West Ham manager Slaven Bilic: I understand why there has been speculation over my future

Looking up: Slaven Bilic
West Ham United via Getty Images
Slaven Bilic25 November 2016

The defeat at Tottenham was hard to take. In five years’ time, the memory will still be painful for me. We knew how much this game meant to the fans, as it did for us at the club, and we came so close but in the end we lost.

Had we held out and won we would have pulled away from the bottom of the Premier League but, as it is, we are just one place above the bottom three with a tough schedule ahead.

Following the 3-2 defeat at White Hart Lane, there has been speculation about my future. I understand that will happen.

I am not a newcomer to this game and neither am I stupid. I know you are judged on the table and the number of points you have.

STAT

West Ham have won just three points away from home in the Premier League this season

There is nothing I can do about that except work hard and look for us to win games. It is not as if we have dropped our performance level. We were a confident team at Spurs.

All I am thinking about is how to improve things, to keep our concentration up until the last second and to eliminate those silly mistakes.

In the corresponding match last season we went to White Hart Lane in a good run of form and lost 4-1. Some people have suggested that last weekend’s 3-2 defeat was even worse.

I think that what they mean is that this one hurts more and it is taking longer to get over it.

Would we rather get hammered? No. This defeat is very painful because we should have won but we can - and we will - take many positives from it. When you are beaten 4-1 there can’t be too many plus points.

This one really hurts - and for longer - but when we analyse the display, then for almost all of the game we did well, both individually and as a team. The mistakes cost us dearly but I can take positives from 80 per cent of that game.

For the next couple of days, the players were low and you could see it hurt them but now we are approaching a new game - admittedly another tough one at Manchester United - and we know if we do the majority of things as well as we did at Spurs, then we have a good chance.

We now face two matches at Old Trafford within the space of four days. I certainly won’t look at Sunday’s League match, though, with one eye on the EFL Cup quarter-final the following Wednesday. We will go there with our strongest team this weekend and see what happens.

As for United, they haven’t yet hit their best form but they were looking better against Arsenal last weekend and certainly looked the part last night in their Europa League clash with Feyenoord.

They played well against Leicester, Fenerbahce and even against Burnley, they were so unlucky not to win.

Of course, I have great respect for them and it is one of the toughest fixtures of the season but now even more, we have to concentrate on ourselves.

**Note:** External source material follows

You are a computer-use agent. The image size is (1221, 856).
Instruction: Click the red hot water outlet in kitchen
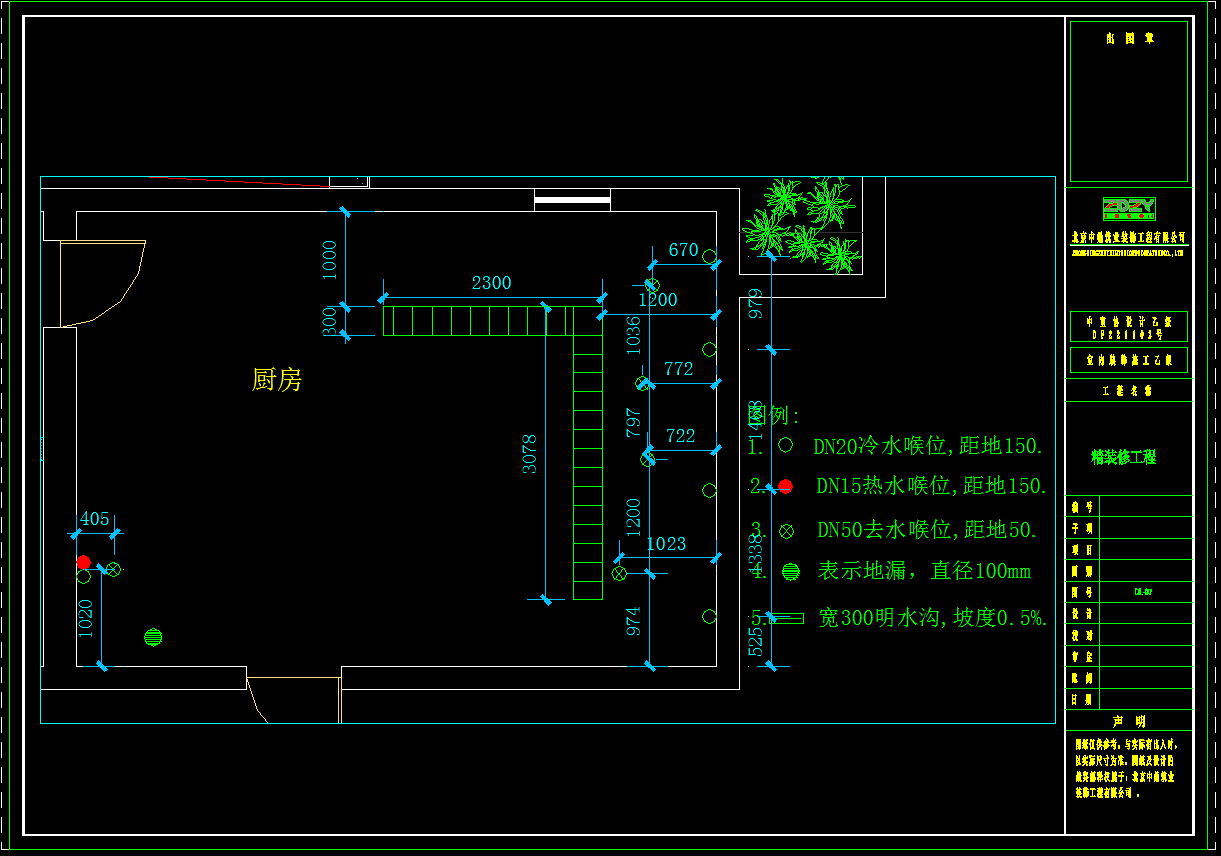click(83, 563)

Our captain, Mark Noble, is available again after suspension and we missed his character against Spurs, especially towards the end when Tottenham were taking risks and bombing forward. You always need leaders.

It is worrying that, as at Spurs, we’ve had real trouble killing games off after being in front. We must do better.

I also came in for criticism for the substitutions at Spurs and, straight after the match and in view of what happened, I knew it would have been better had I not changed certain things.

For me, though, it was an absolutely logical thing to do at the time. I was happy with the first two substitutions, with Andre Ayew, who is still coming back to full fitness, and Diafra Sakho, who was playing his first game of the season, coming off after an hour.

For many, though, it was the last one - Havard Nordtveit for Dimitri Payet - which ultimately changed the game.

Before the game I was asked if the team I had picked was too attacking but it wasn’t like that. An important part of defending is how good you are when you have the ball.

After we scored our second I didn’t expect us to be holding on for half an hour. We wanted to kill the game off and had three opportunities to do that.

But they were putting us under more and more pressure and with just over five minutes left I wasn’t thinking any more about scoring another goal but rather that we just needed to hold on.

So that is why I made the substitution, I felt we needed an extra body in a midfield holding position with Pedro Obiang but it didn’t work out well.

As I said, if someone reminds me about this game in five years, the hurt will still be there - it’s one of those.

Having said that, I’d recovered by the following day. As a manager, you have to do that. You have to set an example, you dust yourself down, clap your hands and say: “Okay, let’s go again!”